Denn die Frage ist stark aufgeladen. Die international aktiven Konzerne haben die Lust an der Vollversicherung schon seit Jahren verloren. Sie würden das aber nie zugeben, weil sie im eigenen Lager als Verräter dastünden. Denn mittelgroße Versicherer kämpfen mit allen Mitteln um den Erhalt des jetzigen dualen Systems. Anbieter wie Barmenia, Inter oder Hanse-Merkur hängen von der Vollversicherung ab, eine Abschaffung hätte für sie katastrophale Folgen.

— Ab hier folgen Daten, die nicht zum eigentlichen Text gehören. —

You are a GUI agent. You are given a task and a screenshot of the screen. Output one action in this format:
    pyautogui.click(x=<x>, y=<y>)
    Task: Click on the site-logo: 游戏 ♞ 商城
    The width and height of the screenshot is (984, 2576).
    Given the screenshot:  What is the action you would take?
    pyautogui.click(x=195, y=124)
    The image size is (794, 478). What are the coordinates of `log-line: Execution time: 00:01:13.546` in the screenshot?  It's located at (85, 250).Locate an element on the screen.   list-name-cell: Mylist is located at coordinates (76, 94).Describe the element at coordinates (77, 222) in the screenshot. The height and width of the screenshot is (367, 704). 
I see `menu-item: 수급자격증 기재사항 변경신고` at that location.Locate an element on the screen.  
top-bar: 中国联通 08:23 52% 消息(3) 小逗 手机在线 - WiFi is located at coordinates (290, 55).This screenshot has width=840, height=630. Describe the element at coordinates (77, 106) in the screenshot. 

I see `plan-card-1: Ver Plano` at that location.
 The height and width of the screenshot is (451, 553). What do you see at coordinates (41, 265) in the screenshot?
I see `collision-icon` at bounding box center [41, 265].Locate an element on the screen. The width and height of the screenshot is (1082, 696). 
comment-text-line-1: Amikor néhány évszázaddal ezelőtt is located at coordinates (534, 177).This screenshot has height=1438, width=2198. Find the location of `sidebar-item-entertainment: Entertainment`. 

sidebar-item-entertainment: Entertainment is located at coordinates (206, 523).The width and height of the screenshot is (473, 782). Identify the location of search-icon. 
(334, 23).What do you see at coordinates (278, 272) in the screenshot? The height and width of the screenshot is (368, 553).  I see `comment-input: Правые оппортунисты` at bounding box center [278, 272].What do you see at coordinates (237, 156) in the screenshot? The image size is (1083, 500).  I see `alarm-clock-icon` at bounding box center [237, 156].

Auch in den großen Konzernen gäbe es ein Beben, wenn sich ein Vorstand zur Abschaffung der PKV-Vollversicherung bekennen würde: Tausende von Arbeitsplätzen wären gefährdet.
Die Generali hat bereits die Reißleine gezogen. Der Konzern löst 2012 den eigenständigen Vertrieb des Krankenversicherers Central auf, die 600 Vertreter erhalten das Angebot, zur Vertriebsorganisation DVAG zu wechseln. „Ohne Neukunden zur Vollversicherung kann ein eigener Außendienst wirtschaftlich nicht überleben“, heißt es bei der Generali.
Auch Munich Re spielt die Abschaffung der Vollversicherung durch – auch wenn der Anbieter das vollmundig dementiert: „Wir sind für die private Versicherung für alle“, sagt ein Sprecher. Der Konzern weiß, dass dies Wunschdenken ist. Die Hauptsorge der Bosse: Wenn die Politik die enge Regulierung noch fester zurrt oder eine künftige Regierung gleich welcher Farbe den Zugang zur privaten Vollversicherung weiter erschwert, bleiben Millionen von langsam älter werdenden Privatversicherten zurück.
Zwar sollten alle PKV-Tarife theoretisch so kalkuliert sein, dass sie sich selbst tragen. Aus den Beiträgen der Kunden bauen die Anbieter Alterungsrückstellungen auf, damit im Alter die zu zahlenden Prämien nicht ins Unermessliche steigen. Doch wissen die Manager, dass diese Alterungsrückstellungen allein kaum reichen: Ohne Neukunden würde es schnell teuer für die verbleibenden Kunden.
Schlimmer noch: Die Konzerne müssten für eine immer kleiner werdende Gruppe von Vollversicherten teure Stäbe vorhalten, von Mathematikern für die Preisanpassungen bis zu Experten für die Prüfung von Arzt- und Krankenhausabrechnungen.
In der Munich Re werden daher Ausstiegsmodelle diskutiert. Eines davon: Wenn die Bürgerversicherung kommt, müssten die Kunden aus der Vollversicherung in gesetzliche Krankenkassen wechseln dürfen, was heute kaum möglich ist. Dann, so das Denkmodell aus München, müsse man sich eine Kasse als Partner suchen und Vollversicherte dorthin leiten – um sie in der Zusatzversicherung zu halten. Als Anreiz könne man jedem Kunden, der geht, die Alterungsrückstellung ganz oder teilweise bar auszahlen. Das können leicht 10 000 Euro sein.